### Problem to solve
Transcribe everything in the case history below, from "FACTUAL AND PROCEDURAL" down to "pay the claims.".

### Passage shown
FACTUAL AND PROCEDURAL HISTORY
On May 27, 1986, Brown & Bryant filed a complaint against Insurers and others 2 seeking damages for breach of contract, breach of the covenant of good faith and fair dealing, violation of the Insurance Code, fraud, interference with prospective advantage, and conspiracy. According to the complaint, Brown & Bryant operated facilities in the Kern County communities of Shafter and Arvin where it repackaged, formulated and distributed agricultural chemicals. In 1985, the Department of Health Services (DHS) ordered Brown & Bryant to clean up extensive soil contamination discovered at the two sites. Brown & Bryant made claims for its cleanup costs to the various insurance companies which had provided it with liability coverage during the period the two facilities were in operation. The companies denied coverage and refused to pay the claims.

### Input data
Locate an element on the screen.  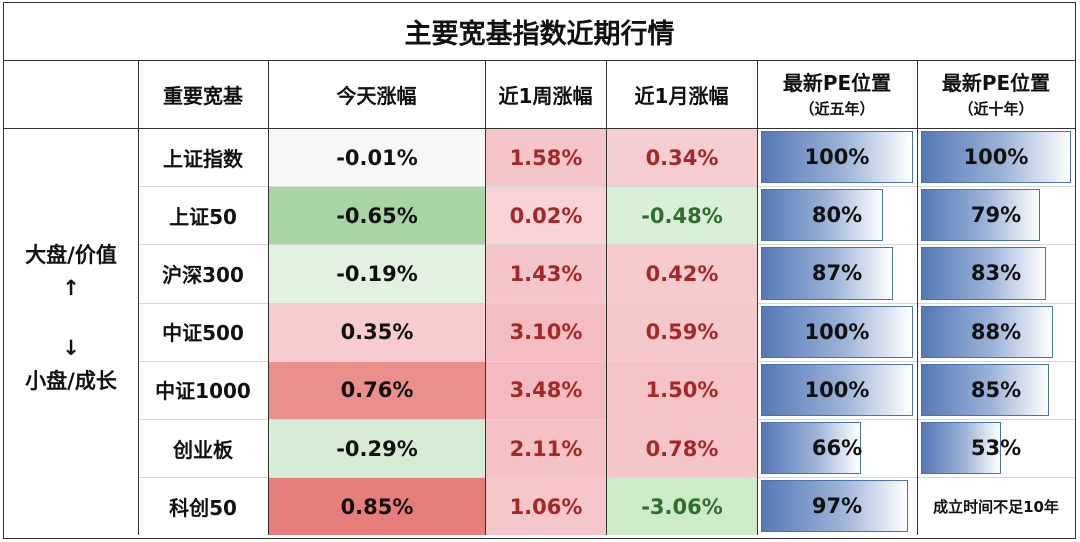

### Task answer
FACTUAL AND PROCEDURAL HISTORY
On May 27, 1986, Brown & Bryant filed a complaint against Insurers and others 2 seeking damages for breach of contract, breach of the covenant of good faith and fair dealing, violation of the Insurance Code, fraud, interference with prospective advantage, and conspiracy. According to the complaint, Brown & Bryant operated facilities in the Kern County communities of Shafter and Arvin where it repackaged, formulated and distributed agricultural chemicals. In 1985, the Department of Health Services (DHS) ordered Brown & Bryant to clean up extensive soil contamination discovered at the two sites. Brown & Bryant made claims for its cleanup costs to the various insurance companies which had provided it with liability coverage during the period the two facilities were in operation. The companies denied coverage and refused to pay the claims.